Groovy needs to play Nice
by Kevin Dangoor
I came across Nice a few months ago, but continued on my way. I’m not one to get into fringe languages and Nice seemed a bit academic. Xoltar’s Groovy features in Nice made me look again at the Nice site, and there are some interesting features there. Multiple return values is something that is sorely missing from Java, and I’d like to see that in Groovy. Syntax for optional method parameters would be a bonus, and I don’t think that’s something in Groovy yet either.
A little friendly competition never hurt anyone.
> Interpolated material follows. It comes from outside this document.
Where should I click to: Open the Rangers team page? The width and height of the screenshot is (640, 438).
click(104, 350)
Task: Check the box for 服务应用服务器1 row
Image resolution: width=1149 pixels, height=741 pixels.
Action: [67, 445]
Nice even has an Eclipse plugin as well, so it looks like the Nice 1.0 package may actually be worth considering for high-level programming needs.
the point in nice is that it feels like a scripting language (ad hoc interfaces, open classes, multiple return values) but being extremely static.
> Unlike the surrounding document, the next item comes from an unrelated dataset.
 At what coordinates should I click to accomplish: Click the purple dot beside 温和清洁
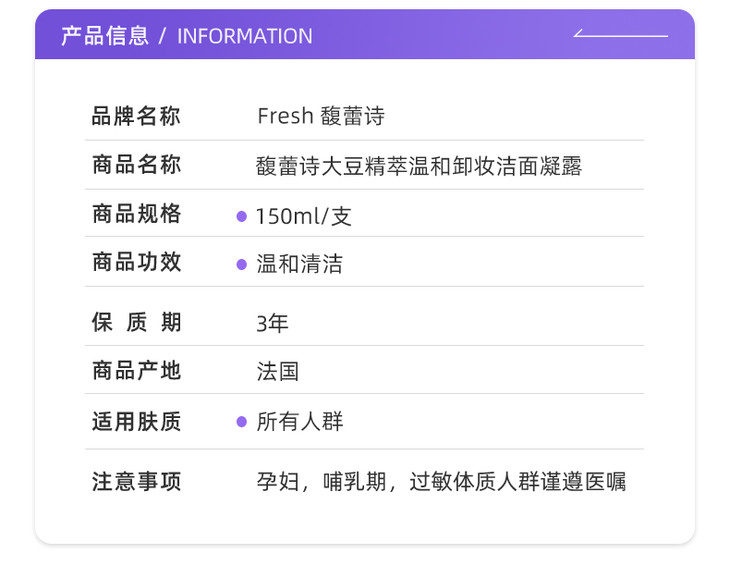tap(241, 264)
Anyway you could try jruby. it has both blocks and multiple return values.
FWIW Groovy has had optional method parameters for many months now.
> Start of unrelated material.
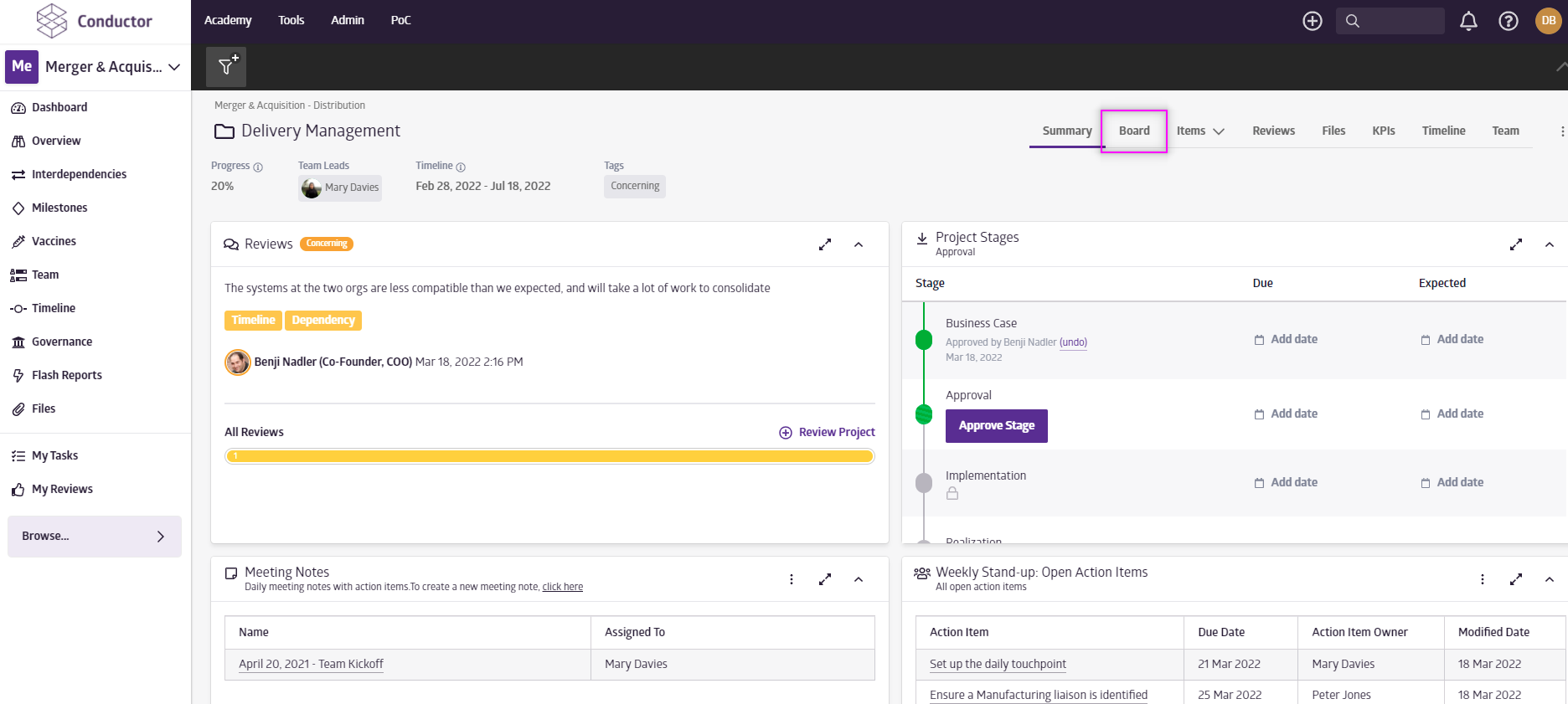
Task: Click the plus circle create icon
Action: pyautogui.click(x=1312, y=21)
You can easily return multiple result values using lists.
doSomething() {
return [a, b, c]
}
though we don’t yet have full tuple support, which is coming soon
Regarding JRuby: Nice and Groovy are both closer in syntax to Java, which I think is a bonus if you’re using both languages. It looked like Nice also allows you to declare dynamically typed variables (I saw a “var” declaration in one of the examples).
James: I stand corrected. I don’t remember seeing people using optional parameters, which are so insanely useful that I figured they must’ve been left out if no one’s using them. I have seen people using the JavaBean constructor syntax, but I didn’t see optional parameters for methods.
You’re right that using lists in Groovy is easy enough that you can use that for multiple return values. Using a List in Java for multiple return values is much more of a pain, so I hadn’t really thought of that.
So, probably the biggest difference between Groovy and Nice, then, is Nice’s static typing ability which is superior to Java’s, and Groovy’s dynamic typing slant. As long as you have unit tests, dynamic typing is a good thing in my book. YMMV.
James, the problem with returning a list is that you can’t easily unpack the values into variables in the caller.
doSomething(){
return [a, b, c]
}
Here’s what you want to be able to do:
caller(){
x, y, z = doSomething()
}
Or failing that, something like Scheme’s `receive’ or Lisp’s `multiple-value-bind’, especially if it lets you destructure more than just a straight list, e.g.:
caller(){
[x, y], z = doSomething()
}
Instead you’re stuck with this:
caller(){
result = doSomething()
x = result[0]
y = result[1]
z = result[2]
}
Which is, alas, distinctly non-groovy.